# Your Storm Raven!?



## Sanguine Rain (Feb 12, 2010)

Hey guys, so i have been lurkin the net and checking out some of the Storm Raven conversions (jawaballs, dakka, bols) and they are rather impressive, so i have been drafting up ideas for my own. I was thinking about kit-bashing a land speeder storm (the scout one) and a Valkyrie, so what are your ideas, cause until one comes out i need to find a good one!!!:victory:


----------



## TheKingElessar (Mar 31, 2009)

A guy I met today has sawed a Rhino in half and put it on top of an upside down Valk hull. Used Valk wings, and 2x Razorback turrets.

For £61 GW Belfast will be providing the pieces to make his version, and he will be demonstrating how to build them for people all day in the store, Sat 3rd April.

It looks better than it sounds...but I'm personally going to wait until the official model is released with the DH Codex.


----------



## Sanguine Rain (Feb 12, 2010)

I have heard about the release with DH, but when the hell will that be? I am kinda pissed about no model, and my original plan doesn't work right, all rather frustrating:ireful2:!


----------



## Warlock in Training (Jun 10, 2008)

I guess all you Storm Raven flying BA armies are going have to suck it up with a crappy model or wait . Forge World doesnt have anything usful to use?


----------



## Sanguine Rain (Feb 12, 2010)

I know, i don't understand it...GW writes this beastly flying machine up, suits it with awesome cheesy shit, and doesn't even release a model! I am gonna kitbash one, if it works: YAY!!!, if not, well, i guess i have to wait for the DH codex or the 2nd wave. I mean i am not trying to whine (i know it sounds like it) but why include it, if you cant supplement it?


----------



## TheKingElessar (Mar 31, 2009)

I can try and get some snaps for the Heresy Blog. No promises...but I'll do my best. 




Hmmm...that sounds like a promise. But it isn't.

+ + + + + + +

### INSTRUCTION 1
Reproduce the part of the Storm Raven thread between "A guy I met" and "all rather frustrating:ireful2:!", inclusive.
### INSTRUCTION 2
Carry the Storm Raven forum thread forward from its final post, writing the next part.

### SOURCE EXCERPT
+ + + + + + +

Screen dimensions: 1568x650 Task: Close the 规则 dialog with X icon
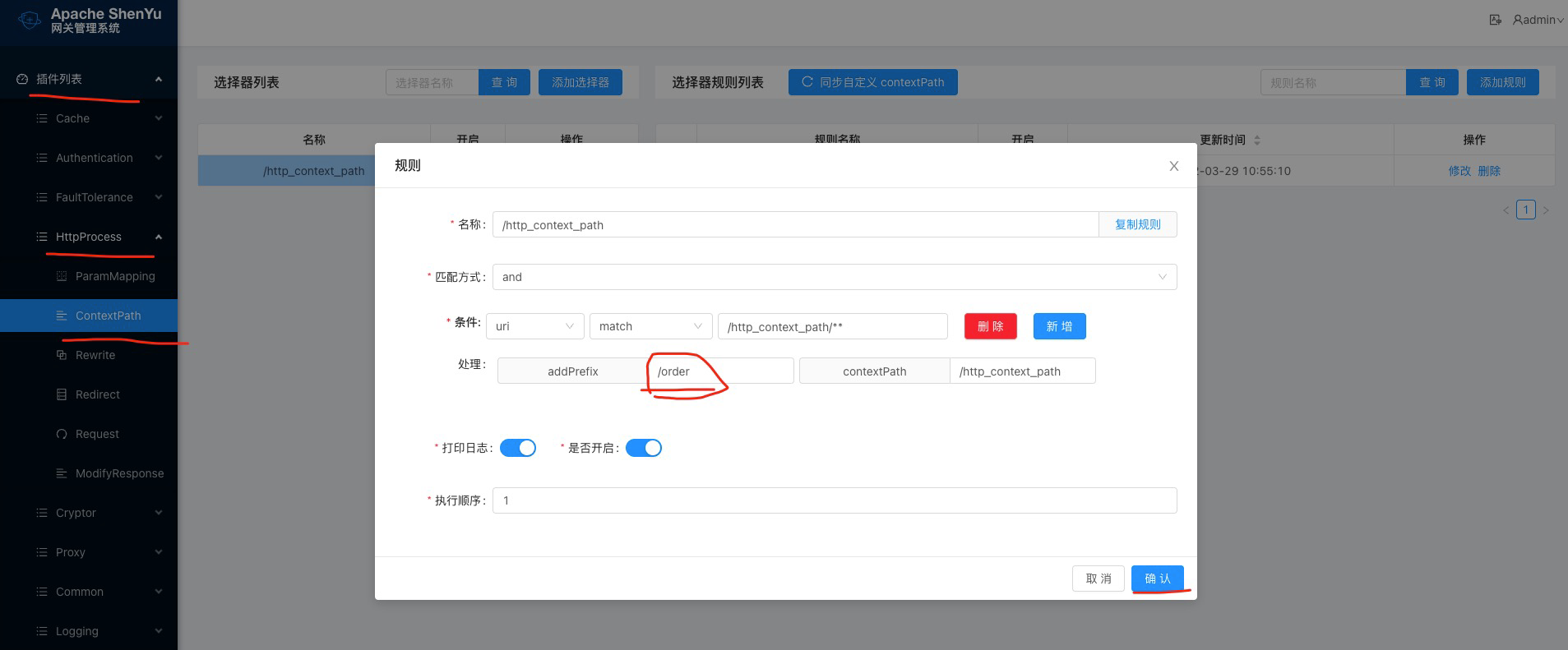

+ + + + + + +

### WRITTEN RESPONSE 1
A guy I met today has sawed a Rhino in half and put it on top of an upside down Valk hull. Used Valk wings, and 2x Razorback turrets.

For £61 GW Belfast will be providing the pieces to make his version, and he will be demonstrating how to build them for people all day in the store, Sat 3rd April.

It looks better than it sounds...but I'm personally going to wait until the official model is released with the DH Codex.


----------



## Sanguine Rain (Feb 12, 2010)

I have heard about the release with DH, but when the hell will that be? I am kinda pissed about no model, and my original plan doesn't work right, all rather frustrating:ireful2:!

### WRITTEN RESPONSE 2
----------



## Sanguine Rain (Feb 12, 2010)

That would be fantastic!!! I like the prospect of doing this, and not actually doing it...so seeing others is just as good!:grin:


----------



## Sanguine Rain (Feb 12, 2010)

I think that this FW model would be a good filler: http://www.forgeworld.co.uk/arvusl.htm


----------



## shaantitus (Aug 3, 2009)

If you have unlimited funds you could shorten a thunderhawk.
Personally i would combine a valk kit with a shitload of plasticard.


----------



## TheKingElessar (Mar 31, 2009)

Sanguine Rain said:


> I think that this FW model would be a good filler: http://www.forgeworld.co.uk/arvusl.htm


I imagine it twice that size, in my head.

Still, Thunderbird 2 there would make a reasonable, if expensive, substitute.


----------



## Blue Liger (Apr 25, 2008)

I would just mix a valk with a rhino frame as it cutting out and bulking the main area of the valk out! Or use the tau manta... (shifty eyes)


----------



## Sloan13 (Feb 16, 2009)

I found this to pics of a Forge Model, it is(was) called the storm eagle


----------



## Sanguine Rain (Feb 12, 2010)

I like that, but will (when) it be released?


----------



## Sloan13 (Feb 16, 2009)

I'm not sure i just found the pics well searching google.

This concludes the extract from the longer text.